### What you are asked to do
Please count the lines in the data below that mention the word "computer", then give only the total.

### Data to examine
□ □ □

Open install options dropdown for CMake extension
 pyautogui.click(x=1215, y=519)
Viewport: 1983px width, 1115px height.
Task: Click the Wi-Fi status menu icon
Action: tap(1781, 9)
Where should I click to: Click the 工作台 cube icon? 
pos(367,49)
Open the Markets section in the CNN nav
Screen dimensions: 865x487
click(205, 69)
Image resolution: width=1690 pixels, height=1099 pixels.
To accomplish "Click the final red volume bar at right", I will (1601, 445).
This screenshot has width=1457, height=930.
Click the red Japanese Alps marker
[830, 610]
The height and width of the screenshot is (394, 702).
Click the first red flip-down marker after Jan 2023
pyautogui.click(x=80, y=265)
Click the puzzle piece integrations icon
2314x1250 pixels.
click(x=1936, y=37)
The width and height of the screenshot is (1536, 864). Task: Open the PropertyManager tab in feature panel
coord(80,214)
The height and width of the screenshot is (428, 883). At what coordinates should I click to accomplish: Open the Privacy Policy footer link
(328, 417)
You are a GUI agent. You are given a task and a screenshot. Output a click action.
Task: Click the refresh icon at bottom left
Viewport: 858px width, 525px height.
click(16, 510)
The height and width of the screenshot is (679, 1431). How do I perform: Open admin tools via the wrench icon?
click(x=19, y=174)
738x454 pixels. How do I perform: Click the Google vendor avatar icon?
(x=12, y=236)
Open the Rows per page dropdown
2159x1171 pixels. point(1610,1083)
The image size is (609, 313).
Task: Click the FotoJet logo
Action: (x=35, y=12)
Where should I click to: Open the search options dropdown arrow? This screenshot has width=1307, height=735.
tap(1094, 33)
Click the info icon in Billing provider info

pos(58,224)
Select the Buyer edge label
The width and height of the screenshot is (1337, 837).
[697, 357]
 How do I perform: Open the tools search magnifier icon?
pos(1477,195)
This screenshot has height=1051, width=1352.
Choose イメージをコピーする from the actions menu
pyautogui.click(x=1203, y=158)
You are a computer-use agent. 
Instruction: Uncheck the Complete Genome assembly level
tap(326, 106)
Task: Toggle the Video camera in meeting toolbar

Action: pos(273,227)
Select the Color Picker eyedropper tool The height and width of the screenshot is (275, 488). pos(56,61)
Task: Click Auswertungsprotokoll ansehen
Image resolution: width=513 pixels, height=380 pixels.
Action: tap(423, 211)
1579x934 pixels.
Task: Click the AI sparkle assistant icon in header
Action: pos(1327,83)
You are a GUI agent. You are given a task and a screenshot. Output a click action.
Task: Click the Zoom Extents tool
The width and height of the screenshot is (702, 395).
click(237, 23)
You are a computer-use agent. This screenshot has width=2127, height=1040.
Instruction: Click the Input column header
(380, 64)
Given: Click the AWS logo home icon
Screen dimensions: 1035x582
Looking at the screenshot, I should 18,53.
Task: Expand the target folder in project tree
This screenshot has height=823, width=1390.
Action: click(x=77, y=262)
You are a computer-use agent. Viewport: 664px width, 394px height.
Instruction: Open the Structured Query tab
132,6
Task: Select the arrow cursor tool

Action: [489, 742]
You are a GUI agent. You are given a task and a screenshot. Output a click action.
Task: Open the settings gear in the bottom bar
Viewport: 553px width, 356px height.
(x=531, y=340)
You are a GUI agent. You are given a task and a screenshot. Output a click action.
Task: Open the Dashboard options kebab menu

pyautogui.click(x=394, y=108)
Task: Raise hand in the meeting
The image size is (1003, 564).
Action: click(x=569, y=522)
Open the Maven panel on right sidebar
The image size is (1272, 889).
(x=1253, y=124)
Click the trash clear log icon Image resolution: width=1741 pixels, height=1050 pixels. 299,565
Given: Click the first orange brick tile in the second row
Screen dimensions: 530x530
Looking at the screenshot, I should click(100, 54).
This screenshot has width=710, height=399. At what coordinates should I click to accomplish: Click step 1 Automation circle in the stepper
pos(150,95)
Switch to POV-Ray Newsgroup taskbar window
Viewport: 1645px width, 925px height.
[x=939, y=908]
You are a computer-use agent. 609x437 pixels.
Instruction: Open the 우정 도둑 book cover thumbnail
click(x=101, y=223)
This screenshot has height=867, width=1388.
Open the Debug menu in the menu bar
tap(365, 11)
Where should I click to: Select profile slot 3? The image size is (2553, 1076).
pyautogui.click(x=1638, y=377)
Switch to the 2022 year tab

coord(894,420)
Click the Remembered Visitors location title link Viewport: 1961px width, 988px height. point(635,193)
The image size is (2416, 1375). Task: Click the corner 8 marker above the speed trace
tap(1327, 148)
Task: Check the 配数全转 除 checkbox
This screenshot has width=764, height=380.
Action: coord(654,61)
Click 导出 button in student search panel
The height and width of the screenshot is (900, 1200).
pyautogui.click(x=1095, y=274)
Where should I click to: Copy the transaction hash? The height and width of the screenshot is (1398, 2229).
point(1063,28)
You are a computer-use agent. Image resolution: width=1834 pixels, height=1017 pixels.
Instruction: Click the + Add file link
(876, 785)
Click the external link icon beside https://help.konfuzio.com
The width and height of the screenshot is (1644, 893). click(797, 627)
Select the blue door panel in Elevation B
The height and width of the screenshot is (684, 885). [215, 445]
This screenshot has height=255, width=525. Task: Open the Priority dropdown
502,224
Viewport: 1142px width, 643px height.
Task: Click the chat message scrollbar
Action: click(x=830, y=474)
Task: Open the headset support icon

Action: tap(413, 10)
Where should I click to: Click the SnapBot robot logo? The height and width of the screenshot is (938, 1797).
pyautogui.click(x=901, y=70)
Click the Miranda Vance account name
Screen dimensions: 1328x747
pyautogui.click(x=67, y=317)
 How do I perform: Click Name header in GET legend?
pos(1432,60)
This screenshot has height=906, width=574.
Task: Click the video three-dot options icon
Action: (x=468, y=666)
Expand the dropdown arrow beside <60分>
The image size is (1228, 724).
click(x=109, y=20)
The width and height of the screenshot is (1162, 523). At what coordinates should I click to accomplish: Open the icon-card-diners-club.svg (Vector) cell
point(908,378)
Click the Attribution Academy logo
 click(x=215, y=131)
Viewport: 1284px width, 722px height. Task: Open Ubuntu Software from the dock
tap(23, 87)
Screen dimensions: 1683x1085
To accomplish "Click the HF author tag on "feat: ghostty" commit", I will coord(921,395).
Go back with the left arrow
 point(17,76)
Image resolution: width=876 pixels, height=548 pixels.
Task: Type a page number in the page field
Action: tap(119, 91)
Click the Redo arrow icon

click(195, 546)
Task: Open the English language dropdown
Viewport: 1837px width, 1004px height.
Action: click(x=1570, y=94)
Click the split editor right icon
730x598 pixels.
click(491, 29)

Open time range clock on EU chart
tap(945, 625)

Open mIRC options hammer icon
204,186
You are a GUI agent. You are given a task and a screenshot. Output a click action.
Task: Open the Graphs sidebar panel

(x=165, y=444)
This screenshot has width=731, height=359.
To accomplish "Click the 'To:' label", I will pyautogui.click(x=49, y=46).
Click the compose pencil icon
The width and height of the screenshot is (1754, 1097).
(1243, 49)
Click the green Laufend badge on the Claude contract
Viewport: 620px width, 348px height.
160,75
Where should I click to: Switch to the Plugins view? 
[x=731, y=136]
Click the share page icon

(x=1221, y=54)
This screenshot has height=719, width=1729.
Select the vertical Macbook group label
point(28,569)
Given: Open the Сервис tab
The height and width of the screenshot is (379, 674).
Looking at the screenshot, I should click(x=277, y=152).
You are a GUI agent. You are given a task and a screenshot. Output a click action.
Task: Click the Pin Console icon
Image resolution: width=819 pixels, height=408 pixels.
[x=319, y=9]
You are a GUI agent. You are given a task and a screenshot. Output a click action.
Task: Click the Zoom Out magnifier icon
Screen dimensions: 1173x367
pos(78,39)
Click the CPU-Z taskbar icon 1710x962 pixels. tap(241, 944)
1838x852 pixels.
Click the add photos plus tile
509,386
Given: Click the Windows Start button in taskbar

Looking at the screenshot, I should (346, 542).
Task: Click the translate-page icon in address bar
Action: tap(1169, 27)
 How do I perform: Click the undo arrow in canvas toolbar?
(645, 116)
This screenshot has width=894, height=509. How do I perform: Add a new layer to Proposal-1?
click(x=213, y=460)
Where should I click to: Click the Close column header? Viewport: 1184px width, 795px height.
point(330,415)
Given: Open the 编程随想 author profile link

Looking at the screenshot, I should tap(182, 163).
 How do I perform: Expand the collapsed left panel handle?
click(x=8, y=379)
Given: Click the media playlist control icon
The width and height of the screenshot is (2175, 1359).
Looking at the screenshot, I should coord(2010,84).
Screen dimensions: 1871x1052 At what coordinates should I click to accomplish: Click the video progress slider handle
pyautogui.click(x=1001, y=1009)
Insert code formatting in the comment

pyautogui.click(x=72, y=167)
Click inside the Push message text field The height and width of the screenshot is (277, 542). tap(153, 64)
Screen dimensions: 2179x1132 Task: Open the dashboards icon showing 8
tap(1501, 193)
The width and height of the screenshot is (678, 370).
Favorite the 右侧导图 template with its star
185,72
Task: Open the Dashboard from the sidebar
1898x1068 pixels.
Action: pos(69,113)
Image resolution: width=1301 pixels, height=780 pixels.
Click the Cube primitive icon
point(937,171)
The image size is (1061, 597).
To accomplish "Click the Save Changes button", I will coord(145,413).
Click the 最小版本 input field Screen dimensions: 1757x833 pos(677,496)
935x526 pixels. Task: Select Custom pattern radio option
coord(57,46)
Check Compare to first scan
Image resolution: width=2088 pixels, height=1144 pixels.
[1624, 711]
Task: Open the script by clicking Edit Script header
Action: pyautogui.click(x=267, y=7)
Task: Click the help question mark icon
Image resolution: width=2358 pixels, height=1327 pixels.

□ □ □

### Result of this task
5